Segment Open

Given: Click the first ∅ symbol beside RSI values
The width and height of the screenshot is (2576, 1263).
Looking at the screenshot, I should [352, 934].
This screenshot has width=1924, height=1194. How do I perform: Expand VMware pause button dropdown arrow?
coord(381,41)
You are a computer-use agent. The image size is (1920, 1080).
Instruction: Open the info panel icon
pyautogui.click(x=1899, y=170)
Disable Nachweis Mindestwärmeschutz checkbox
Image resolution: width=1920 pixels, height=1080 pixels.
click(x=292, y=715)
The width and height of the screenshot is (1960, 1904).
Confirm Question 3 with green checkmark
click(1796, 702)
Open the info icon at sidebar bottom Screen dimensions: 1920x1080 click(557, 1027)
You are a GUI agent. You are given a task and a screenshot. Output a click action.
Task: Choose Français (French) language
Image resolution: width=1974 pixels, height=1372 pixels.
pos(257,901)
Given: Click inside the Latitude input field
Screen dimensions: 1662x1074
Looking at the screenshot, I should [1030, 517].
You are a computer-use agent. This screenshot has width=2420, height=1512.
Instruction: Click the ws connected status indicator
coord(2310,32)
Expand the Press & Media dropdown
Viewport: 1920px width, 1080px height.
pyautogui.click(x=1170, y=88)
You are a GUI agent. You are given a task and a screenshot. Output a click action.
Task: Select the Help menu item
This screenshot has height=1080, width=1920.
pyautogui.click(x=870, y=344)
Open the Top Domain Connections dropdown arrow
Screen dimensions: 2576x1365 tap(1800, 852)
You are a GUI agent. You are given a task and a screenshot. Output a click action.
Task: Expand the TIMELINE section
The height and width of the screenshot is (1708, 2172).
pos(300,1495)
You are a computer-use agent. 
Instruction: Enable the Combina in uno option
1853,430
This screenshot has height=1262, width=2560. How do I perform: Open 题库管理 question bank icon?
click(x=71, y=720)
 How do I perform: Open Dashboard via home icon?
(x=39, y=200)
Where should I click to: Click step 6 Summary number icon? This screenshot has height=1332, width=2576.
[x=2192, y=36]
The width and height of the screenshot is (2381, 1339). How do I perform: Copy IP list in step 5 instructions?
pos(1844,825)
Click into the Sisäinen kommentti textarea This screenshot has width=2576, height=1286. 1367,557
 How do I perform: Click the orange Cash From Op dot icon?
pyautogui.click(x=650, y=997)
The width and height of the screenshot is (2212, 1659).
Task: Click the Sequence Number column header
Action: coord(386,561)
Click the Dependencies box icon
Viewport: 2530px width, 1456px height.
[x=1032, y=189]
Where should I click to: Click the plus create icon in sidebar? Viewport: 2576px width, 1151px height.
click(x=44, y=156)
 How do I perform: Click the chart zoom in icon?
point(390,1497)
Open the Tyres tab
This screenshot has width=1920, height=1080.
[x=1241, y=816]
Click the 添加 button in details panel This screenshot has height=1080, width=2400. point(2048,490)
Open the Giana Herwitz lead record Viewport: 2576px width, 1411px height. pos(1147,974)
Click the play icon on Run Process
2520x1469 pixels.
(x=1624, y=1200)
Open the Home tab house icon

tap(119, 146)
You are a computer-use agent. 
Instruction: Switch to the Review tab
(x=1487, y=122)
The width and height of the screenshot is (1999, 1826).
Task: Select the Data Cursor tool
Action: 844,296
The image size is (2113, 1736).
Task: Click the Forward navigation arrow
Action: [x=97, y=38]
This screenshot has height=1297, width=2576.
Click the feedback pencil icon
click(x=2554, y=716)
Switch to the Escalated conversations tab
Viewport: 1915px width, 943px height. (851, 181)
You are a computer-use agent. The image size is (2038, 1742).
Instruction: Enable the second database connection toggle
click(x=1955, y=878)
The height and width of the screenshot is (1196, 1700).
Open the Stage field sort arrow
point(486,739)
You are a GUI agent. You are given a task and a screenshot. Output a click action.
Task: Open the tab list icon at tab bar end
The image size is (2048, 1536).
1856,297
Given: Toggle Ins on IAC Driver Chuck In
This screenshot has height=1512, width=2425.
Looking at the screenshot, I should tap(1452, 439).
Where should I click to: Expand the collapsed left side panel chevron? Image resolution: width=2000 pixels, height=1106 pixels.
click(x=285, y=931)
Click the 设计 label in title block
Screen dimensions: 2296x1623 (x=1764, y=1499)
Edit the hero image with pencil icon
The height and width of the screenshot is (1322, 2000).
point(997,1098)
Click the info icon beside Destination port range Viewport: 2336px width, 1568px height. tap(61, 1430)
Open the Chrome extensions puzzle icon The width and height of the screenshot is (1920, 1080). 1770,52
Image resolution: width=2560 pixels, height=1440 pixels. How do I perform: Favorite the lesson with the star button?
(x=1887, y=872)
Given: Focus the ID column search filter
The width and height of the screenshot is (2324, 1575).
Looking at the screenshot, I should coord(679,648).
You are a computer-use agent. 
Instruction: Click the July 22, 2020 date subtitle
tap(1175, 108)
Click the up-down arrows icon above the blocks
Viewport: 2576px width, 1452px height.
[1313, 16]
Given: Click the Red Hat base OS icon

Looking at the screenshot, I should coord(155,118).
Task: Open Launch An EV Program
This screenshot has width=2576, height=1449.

Segment Closed

Exercise details:
Set down all of the records shown above once more, exactly.

Reply:
Given: Click the first ∅ symbol beside RSI values
The width and height of the screenshot is (2576, 1263).
Looking at the screenshot, I should [352, 934].
This screenshot has width=1924, height=1194. How do I perform: Expand VMware pause button dropdown arrow?
coord(381,41)
You are a computer-use agent. The image size is (1920, 1080).
Instruction: Open the info panel icon
pyautogui.click(x=1899, y=170)
Disable Nachweis Mindestwärmeschutz checkbox
Image resolution: width=1920 pixels, height=1080 pixels.
click(x=292, y=715)
The width and height of the screenshot is (1960, 1904).
Confirm Question 3 with green checkmark
click(1796, 702)
Open the info icon at sidebar bottom Screen dimensions: 1920x1080 click(557, 1027)
You are a GUI agent. You are given a task and a screenshot. Output a click action.
Task: Choose Français (French) language
Image resolution: width=1974 pixels, height=1372 pixels.
pos(257,901)
Given: Click inside the Latitude input field
Screen dimensions: 1662x1074
Looking at the screenshot, I should [1030, 517].
You are a computer-use agent. This screenshot has width=2420, height=1512.
Instruction: Click the ws connected status indicator
coord(2310,32)
Expand the Press & Media dropdown
Viewport: 1920px width, 1080px height.
pyautogui.click(x=1170, y=88)
You are a GUI agent. You are given a task and a screenshot. Output a click action.
Task: Select the Help menu item
This screenshot has height=1080, width=1920.
pyautogui.click(x=870, y=344)
Open the Top Domain Connections dropdown arrow
Screen dimensions: 2576x1365 tap(1800, 852)
You are a GUI agent. You are given a task and a screenshot. Output a click action.
Task: Expand the TIMELINE section
The height and width of the screenshot is (1708, 2172).
pos(300,1495)
You are a computer-use agent. 
Instruction: Enable the Combina in uno option
1853,430
This screenshot has height=1262, width=2560. How do I perform: Open 题库管理 question bank icon?
click(x=71, y=720)
 How do I perform: Open Dashboard via home icon?
(x=39, y=200)
Where should I click to: Click step 6 Summary number icon? This screenshot has height=1332, width=2576.
[x=2192, y=36]
The width and height of the screenshot is (2381, 1339). How do I perform: Copy IP list in step 5 instructions?
pos(1844,825)
Click into the Sisäinen kommentti textarea This screenshot has width=2576, height=1286. 1367,557
 How do I perform: Click the orange Cash From Op dot icon?
pyautogui.click(x=650, y=997)
The width and height of the screenshot is (2212, 1659).
Task: Click the Sequence Number column header
Action: coord(386,561)
Click the Dependencies box icon
Viewport: 2530px width, 1456px height.
[x=1032, y=189]
Where should I click to: Click the plus create icon in sidebar? Viewport: 2576px width, 1151px height.
click(x=44, y=156)
 How do I perform: Click the chart zoom in icon?
point(390,1497)
Open the Tyres tab
This screenshot has width=1920, height=1080.
[x=1241, y=816]
Click the 添加 button in details panel This screenshot has height=1080, width=2400. point(2048,490)
Open the Giana Herwitz lead record Viewport: 2576px width, 1411px height. pos(1147,974)
Click the play icon on Run Process
2520x1469 pixels.
(x=1624, y=1200)
Open the Home tab house icon

tap(119, 146)
You are a computer-use agent. 
Instruction: Switch to the Review tab
(x=1487, y=122)
The width and height of the screenshot is (1999, 1826).
Task: Select the Data Cursor tool
Action: 844,296
The image size is (2113, 1736).
Task: Click the Forward navigation arrow
Action: [x=97, y=38]
This screenshot has height=1297, width=2576.
Click the feedback pencil icon
click(x=2554, y=716)
Switch to the Escalated conversations tab
Viewport: 1915px width, 943px height. (851, 181)
You are a computer-use agent. The image size is (2038, 1742).
Instruction: Enable the second database connection toggle
click(x=1955, y=878)
The height and width of the screenshot is (1196, 1700).
Open the Stage field sort arrow
point(486,739)
You are a GUI agent. You are given a task and a screenshot. Output a click action.
Task: Open the tab list icon at tab bar end
The image size is (2048, 1536).
1856,297
Given: Toggle Ins on IAC Driver Chuck In
This screenshot has height=1512, width=2425.
Looking at the screenshot, I should tap(1452, 439).
Where should I click to: Expand the collapsed left side panel chevron? Image resolution: width=2000 pixels, height=1106 pixels.
click(x=285, y=931)
Click the 设计 label in title block
Screen dimensions: 2296x1623 (x=1764, y=1499)
Edit the hero image with pencil icon
The height and width of the screenshot is (1322, 2000).
point(997,1098)
Click the info icon beside Destination port range Viewport: 2336px width, 1568px height. tap(61, 1430)
Open the Chrome extensions puzzle icon The width and height of the screenshot is (1920, 1080). 1770,52
Image resolution: width=2560 pixels, height=1440 pixels. How do I perform: Favorite the lesson with the star button?
(x=1887, y=872)
Given: Focus the ID column search filter
The width and height of the screenshot is (2324, 1575).
Looking at the screenshot, I should coord(679,648).
You are a computer-use agent. 
Instruction: Click the July 22, 2020 date subtitle
tap(1175, 108)
Click the up-down arrows icon above the blocks
Viewport: 2576px width, 1452px height.
[1313, 16]
Given: Click the Red Hat base OS icon

Looking at the screenshot, I should coord(155,118).
Task: Open Launch An EV Program
This screenshot has width=2576, height=1449.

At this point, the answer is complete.